== Page text
The Traces of Jewish Halberstadt: Wednesday, June 3

Today was our day to trace the ways in which Halberstadt has preserved the history of the Jewish community that once lived here.

A bit of background. This spring, I began to work on a project at the University of Nebraska-Lincoln that involves the letters of a family of Jewish immigrants from Germany who came to Lincoln, NE, in 1936 and 1937. The children and grandchildren of the Speier-Rosenberg family donated thousands of letters written by the family, other friends and relatives who emigrated, and those who were unable to leave Germany during the Nazi era, until they were deported and unable to communicate with their loved ones. As I was helping to transcribe, translate, and do some background research on these letters, it turned out that Alfred Speier, who came to Lincoln with his wife Käte and his teenage daughter Eva in 1936, followed by his older daughter Ilse, her husband Ludwig Rosenberg, and their 2-year-old daughter Hanna in 1937, was from Halberstadt, and that a huge part of understanding what the letters were about was to find out more of the Jewish community that existed here. Very important reminder: Yes, the Nazis were vanquished in 1945, and as someone born in 1966, I grew up in a democratic society that tried hard to reckon with the Nazi past and to spot and fight its xenophobic and racist tendencies. Anything that had a whiff of Nazi ideology was very much despised–likely more so than now, when right-wing anti-immigrant parties including the AfD (“Alternative for Germany”) are on the rise again. But that does not obviate the fact that in much of Germany, including most small towns, the Holocaust had exactly the effect that the Nazis had planned for: There are few Jews living in Germany now, and, as one survivor told a researcher in the 2000s when she returned for a visit: There are no Jewish residents left in Halberstadt–it was, like the Nazis wanted Germany to be, “judenrein,” purified of the Jews. The work on our project has made me keenly aware how blind I was to this fact about the Germany I grew up in (also in a small town where none of the Jewish residents who survived returned), in spite of the thorough Holocaust education that I received in school.
====
== Provided material
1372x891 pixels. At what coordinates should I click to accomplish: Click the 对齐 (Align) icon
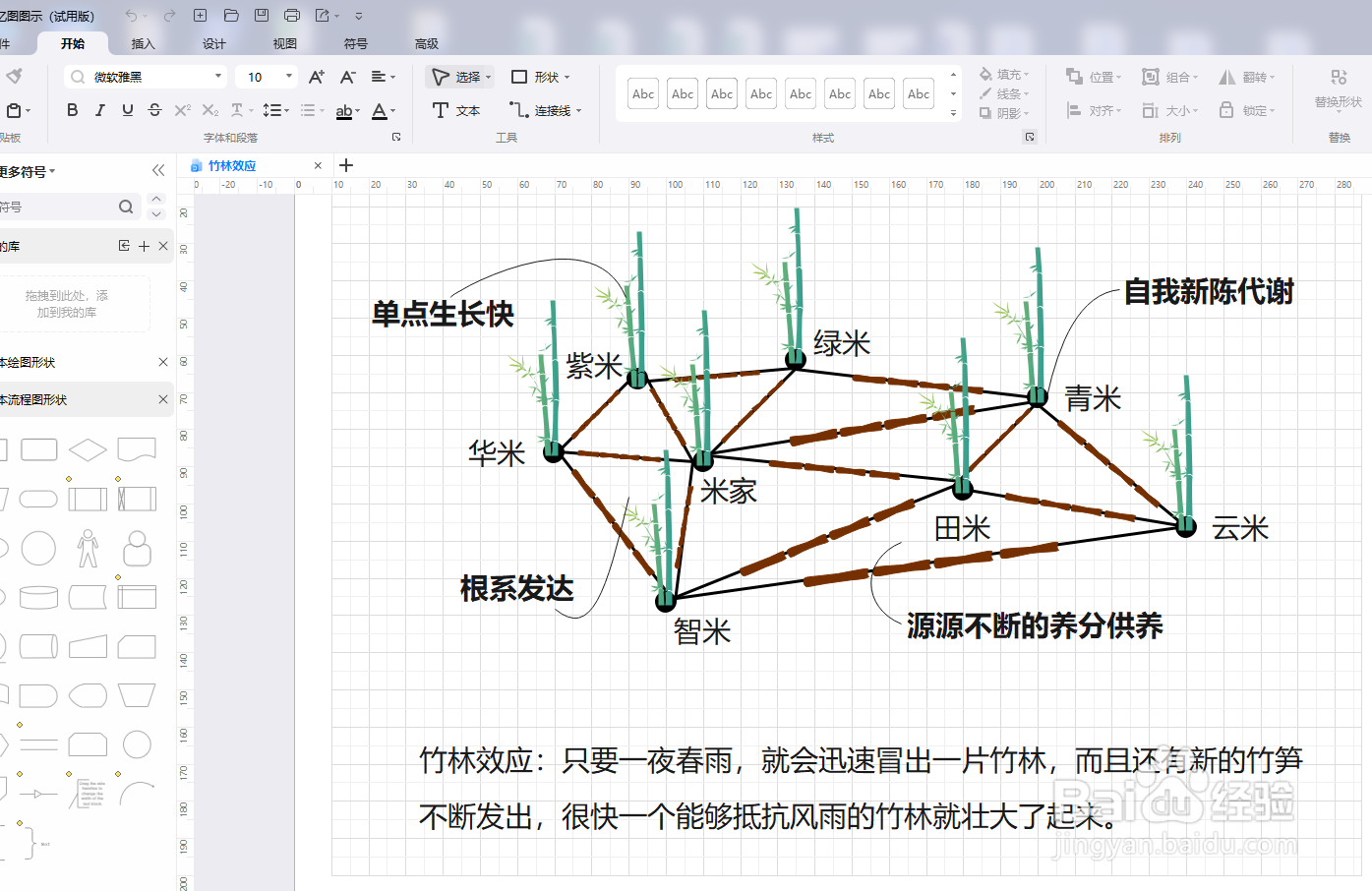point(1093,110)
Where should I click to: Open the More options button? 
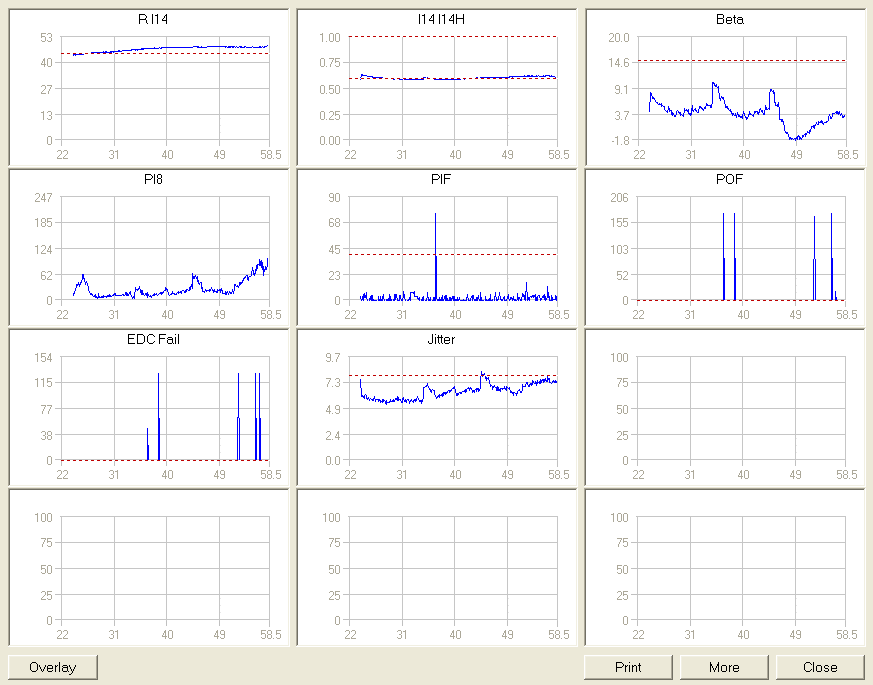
====
### To-do list
1. In the Halberstadt entry above the data, repeat the passage starting at "The Traces of" and ending at "once lived here.".
2. According to the Halberstadt entry, in what year did Alfred Speier come to Lincoln with his wife and younger daughter?
3. Why did the Halberstadt entry's writer need to learn more about the Jewish community that once lived in Halberstadt?

### Task answers
1.
The Traces of Jewish Halberstadt: Wednesday, June 3

Today was our day to trace the ways in which Halberstadt has preserved the history of the Jewish community that once lived here.

2. 1936

3. Alfred Speier was from Halberstadt. Understanding what the Speier-Rosenberg family's letters were about depended heavily on finding out more about the Jewish community there.